1st question: is it marketable? No point taking it any further if not. There may be patents on similar ideas that make that impossible. It may be because there's only one person in the world who wants one. It may be because everyone wants one, and everyone makes one, and you can't develop something different enough to make it stand out. Or that the price has been forced down to where there's no margin except for the multinational who's making them in China for pennies..
That's the first step. Develop your idea with a view to selling it, because, in its' initial form, it is not likely to be something you can sell.
Next you want to turn it into something you can make, and figure out how much you can make it for, research your market and see if it'll stand the price you have to pay. Repeat until something promising drops out (or doesn't).
Next you need to refine the design into something more detailed. Draw up a requirement spec. What is it, what features will it have, what are its' important features and selling points?
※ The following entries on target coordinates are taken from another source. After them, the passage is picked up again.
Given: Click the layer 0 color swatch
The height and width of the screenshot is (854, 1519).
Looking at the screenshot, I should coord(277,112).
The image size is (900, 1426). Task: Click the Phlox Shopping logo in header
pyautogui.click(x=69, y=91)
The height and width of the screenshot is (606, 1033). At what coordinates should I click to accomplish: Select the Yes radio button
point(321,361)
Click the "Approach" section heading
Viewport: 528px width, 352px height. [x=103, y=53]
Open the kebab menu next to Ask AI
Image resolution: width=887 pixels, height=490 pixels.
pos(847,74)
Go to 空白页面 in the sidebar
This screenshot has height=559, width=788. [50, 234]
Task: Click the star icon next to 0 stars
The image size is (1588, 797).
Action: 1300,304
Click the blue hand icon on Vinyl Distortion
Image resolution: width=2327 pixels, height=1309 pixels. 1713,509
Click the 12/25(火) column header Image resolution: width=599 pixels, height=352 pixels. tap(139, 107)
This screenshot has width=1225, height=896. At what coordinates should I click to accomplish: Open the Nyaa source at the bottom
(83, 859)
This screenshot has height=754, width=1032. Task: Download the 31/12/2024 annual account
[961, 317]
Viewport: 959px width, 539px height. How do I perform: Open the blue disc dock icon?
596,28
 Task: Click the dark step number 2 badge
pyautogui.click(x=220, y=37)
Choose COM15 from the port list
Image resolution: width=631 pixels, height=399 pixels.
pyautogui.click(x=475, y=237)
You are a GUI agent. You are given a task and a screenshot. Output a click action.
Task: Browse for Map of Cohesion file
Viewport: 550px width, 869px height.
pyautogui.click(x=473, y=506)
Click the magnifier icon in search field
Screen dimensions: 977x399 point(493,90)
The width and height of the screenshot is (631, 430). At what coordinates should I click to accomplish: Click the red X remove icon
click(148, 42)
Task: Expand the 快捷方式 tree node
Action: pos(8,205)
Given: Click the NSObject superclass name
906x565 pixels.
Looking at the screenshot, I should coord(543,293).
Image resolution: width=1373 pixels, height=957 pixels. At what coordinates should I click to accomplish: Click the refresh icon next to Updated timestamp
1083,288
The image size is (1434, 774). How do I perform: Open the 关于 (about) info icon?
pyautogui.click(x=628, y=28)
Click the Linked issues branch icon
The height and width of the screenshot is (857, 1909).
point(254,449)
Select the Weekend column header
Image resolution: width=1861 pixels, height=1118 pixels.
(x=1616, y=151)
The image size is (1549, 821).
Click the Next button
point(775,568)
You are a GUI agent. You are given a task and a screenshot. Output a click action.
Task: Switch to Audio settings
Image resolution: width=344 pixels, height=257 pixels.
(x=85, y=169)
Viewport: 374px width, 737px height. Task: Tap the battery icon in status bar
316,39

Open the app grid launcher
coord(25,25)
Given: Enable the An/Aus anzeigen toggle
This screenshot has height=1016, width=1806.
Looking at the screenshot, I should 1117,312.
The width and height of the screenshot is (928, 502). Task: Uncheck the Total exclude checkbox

Now break it down into the tasks you need to carry out to make it. Specify each so that you can give a bit of paper to someone and tell them to make it. Figure out how long each of these steps is going to take, what it'll cost, what the major challenges are going to be. Do a project plan so you know what the critical path through the project is, and refine this so you can get it to market in a timescale and cost that will work. By this point, you will have had to go back to the beginning a few times and refine it, take it back to the market research stage and see if it'll still work as a product, and so on.
You might want to build a prototype and perhaps use that to test the design, and test the market. You're into the phase that TheBoy described now - except that it doesn't need to be as good as it can be, just good enough.